#### [Assigned task]
Filter these entries so that only lines with the word "number" remain.

#### [Materials provided]
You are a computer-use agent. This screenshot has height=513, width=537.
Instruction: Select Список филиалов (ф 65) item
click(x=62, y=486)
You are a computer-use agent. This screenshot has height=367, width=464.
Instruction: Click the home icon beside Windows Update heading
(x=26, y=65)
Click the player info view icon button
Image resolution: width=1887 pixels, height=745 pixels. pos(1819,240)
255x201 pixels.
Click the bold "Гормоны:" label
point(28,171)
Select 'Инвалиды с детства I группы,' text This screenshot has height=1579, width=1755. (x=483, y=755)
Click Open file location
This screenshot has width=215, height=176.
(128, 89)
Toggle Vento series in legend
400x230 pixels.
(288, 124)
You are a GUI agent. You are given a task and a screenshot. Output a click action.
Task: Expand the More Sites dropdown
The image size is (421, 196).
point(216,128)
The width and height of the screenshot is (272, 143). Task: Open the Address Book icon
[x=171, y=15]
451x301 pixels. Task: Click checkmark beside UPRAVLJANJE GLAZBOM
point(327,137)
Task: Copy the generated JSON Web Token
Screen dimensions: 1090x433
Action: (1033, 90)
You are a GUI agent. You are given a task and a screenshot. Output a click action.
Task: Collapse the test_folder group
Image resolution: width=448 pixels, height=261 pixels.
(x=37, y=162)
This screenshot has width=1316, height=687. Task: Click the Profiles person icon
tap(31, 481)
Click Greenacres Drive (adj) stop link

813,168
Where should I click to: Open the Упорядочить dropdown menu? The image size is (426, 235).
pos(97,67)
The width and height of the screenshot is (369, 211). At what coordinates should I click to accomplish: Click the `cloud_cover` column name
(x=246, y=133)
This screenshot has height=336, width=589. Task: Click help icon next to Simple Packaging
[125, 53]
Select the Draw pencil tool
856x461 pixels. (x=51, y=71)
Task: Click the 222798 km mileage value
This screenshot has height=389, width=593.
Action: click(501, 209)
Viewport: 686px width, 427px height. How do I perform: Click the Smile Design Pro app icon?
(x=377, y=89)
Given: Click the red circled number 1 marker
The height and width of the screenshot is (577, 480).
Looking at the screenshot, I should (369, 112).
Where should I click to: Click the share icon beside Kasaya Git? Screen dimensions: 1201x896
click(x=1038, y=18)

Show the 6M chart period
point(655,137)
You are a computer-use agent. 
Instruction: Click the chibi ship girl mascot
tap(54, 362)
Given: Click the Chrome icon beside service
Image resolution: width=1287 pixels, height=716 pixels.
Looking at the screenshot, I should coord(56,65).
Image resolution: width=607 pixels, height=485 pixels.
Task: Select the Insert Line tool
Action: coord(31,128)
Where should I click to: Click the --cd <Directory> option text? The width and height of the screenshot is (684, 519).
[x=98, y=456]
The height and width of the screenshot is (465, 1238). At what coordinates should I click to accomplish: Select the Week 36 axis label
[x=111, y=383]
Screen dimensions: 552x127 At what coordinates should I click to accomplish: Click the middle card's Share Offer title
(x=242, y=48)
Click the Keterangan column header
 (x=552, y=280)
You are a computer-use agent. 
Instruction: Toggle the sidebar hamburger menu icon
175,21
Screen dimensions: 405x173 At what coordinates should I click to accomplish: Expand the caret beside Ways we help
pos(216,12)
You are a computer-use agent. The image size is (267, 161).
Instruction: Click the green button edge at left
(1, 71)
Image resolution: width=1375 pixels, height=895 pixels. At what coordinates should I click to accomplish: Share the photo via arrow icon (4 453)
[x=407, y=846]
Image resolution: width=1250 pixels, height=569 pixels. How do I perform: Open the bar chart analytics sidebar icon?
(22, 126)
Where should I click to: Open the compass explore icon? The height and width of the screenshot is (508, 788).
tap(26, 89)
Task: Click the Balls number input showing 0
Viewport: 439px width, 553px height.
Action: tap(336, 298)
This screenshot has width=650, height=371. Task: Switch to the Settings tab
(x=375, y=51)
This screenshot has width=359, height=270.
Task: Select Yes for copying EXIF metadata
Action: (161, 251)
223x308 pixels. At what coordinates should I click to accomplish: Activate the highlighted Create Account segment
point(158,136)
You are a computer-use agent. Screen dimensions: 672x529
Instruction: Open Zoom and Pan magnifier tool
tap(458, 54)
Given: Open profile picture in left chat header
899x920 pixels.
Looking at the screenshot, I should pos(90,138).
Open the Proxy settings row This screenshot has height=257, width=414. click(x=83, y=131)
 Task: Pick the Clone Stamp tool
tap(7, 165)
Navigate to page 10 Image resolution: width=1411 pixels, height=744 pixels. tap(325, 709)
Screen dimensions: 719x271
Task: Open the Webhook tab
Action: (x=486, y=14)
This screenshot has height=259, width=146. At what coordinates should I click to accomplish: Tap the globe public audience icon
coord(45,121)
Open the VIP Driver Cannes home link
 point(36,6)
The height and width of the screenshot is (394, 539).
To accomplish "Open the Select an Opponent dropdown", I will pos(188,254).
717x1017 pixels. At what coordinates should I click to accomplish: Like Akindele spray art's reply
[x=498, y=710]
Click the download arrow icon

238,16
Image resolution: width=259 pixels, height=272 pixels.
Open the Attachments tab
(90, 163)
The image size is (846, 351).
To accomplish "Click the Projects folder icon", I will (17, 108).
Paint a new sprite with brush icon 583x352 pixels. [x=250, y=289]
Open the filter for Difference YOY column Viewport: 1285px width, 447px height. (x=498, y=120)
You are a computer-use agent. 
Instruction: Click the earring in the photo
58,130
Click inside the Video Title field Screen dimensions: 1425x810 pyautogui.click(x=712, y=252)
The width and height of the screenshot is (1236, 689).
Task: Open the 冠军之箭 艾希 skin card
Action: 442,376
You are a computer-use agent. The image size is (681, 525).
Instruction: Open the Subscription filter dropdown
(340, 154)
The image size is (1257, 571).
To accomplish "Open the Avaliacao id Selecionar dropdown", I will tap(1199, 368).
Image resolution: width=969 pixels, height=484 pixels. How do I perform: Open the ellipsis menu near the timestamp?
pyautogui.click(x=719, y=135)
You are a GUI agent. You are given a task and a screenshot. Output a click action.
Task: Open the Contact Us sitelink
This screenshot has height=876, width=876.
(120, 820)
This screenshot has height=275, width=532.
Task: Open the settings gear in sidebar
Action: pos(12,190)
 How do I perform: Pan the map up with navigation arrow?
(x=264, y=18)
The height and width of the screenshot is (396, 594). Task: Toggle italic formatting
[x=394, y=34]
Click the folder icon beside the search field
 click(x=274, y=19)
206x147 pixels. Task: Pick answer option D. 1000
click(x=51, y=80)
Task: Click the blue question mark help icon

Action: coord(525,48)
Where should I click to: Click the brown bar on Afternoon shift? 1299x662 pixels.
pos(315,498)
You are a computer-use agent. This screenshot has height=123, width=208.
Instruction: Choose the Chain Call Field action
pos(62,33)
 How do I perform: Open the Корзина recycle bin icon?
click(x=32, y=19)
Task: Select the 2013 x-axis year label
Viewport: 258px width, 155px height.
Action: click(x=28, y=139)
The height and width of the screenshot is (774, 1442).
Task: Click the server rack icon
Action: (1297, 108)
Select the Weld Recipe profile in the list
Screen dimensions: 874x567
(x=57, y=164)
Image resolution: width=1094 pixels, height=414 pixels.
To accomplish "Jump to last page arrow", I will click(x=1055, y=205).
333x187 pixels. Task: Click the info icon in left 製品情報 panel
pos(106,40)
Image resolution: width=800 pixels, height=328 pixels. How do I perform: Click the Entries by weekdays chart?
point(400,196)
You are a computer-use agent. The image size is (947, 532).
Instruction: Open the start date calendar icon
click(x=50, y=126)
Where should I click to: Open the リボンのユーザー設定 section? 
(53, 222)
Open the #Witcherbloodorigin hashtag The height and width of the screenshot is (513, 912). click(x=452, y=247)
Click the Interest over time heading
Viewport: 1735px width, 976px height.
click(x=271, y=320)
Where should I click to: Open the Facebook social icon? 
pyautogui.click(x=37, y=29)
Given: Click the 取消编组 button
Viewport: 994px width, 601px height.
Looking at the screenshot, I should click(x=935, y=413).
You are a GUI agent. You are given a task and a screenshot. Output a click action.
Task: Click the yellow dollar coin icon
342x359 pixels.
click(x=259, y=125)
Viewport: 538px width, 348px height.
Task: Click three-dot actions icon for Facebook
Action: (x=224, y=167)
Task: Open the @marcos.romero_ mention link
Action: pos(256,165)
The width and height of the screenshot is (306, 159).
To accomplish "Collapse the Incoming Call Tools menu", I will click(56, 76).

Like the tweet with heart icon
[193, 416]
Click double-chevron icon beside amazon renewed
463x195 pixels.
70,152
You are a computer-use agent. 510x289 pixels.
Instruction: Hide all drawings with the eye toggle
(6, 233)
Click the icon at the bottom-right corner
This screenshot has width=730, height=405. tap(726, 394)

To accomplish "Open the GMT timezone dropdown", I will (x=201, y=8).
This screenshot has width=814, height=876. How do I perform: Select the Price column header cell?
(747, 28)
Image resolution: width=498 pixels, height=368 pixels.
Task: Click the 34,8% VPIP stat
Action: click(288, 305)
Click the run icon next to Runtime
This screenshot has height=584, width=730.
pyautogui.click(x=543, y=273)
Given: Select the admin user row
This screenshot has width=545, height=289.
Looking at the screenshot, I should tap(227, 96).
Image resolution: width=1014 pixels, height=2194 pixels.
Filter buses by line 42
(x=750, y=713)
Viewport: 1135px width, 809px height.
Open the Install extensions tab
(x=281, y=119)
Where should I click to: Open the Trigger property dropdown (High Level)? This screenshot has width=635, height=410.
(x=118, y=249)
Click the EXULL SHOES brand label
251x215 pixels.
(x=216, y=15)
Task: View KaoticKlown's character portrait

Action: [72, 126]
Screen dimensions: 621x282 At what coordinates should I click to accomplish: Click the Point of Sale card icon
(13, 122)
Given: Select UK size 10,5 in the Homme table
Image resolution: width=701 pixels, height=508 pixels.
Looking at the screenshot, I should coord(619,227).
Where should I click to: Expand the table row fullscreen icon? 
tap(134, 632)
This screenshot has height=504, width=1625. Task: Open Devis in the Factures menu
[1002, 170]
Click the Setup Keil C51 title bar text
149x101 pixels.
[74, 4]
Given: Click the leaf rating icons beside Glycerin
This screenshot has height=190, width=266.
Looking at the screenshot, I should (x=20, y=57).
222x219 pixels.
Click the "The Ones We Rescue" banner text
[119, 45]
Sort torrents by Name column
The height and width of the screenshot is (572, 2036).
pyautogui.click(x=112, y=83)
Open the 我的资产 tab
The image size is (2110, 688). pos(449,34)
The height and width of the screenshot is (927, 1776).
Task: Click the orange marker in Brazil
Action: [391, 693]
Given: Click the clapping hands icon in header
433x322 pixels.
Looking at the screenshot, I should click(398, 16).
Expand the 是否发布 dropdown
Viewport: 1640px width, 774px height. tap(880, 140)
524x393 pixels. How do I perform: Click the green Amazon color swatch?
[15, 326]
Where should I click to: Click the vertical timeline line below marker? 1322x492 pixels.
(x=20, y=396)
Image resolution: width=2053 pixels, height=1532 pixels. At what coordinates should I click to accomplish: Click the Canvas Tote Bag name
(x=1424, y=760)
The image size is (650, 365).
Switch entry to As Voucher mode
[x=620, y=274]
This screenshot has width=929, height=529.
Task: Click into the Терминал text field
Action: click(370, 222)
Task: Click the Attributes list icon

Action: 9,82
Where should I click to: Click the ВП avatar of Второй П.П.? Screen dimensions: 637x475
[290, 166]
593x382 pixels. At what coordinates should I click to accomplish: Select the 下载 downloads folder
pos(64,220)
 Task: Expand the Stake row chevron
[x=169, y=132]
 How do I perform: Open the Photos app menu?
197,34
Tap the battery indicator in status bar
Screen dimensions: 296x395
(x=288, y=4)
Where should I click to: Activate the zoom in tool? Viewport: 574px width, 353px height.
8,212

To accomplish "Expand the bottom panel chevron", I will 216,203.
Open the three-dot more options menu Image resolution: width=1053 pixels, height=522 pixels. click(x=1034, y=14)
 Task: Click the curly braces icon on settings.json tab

#### [Answer to the problem]
Given: Click the red circled number 1 marker
Task: Click the Balls number input showing 0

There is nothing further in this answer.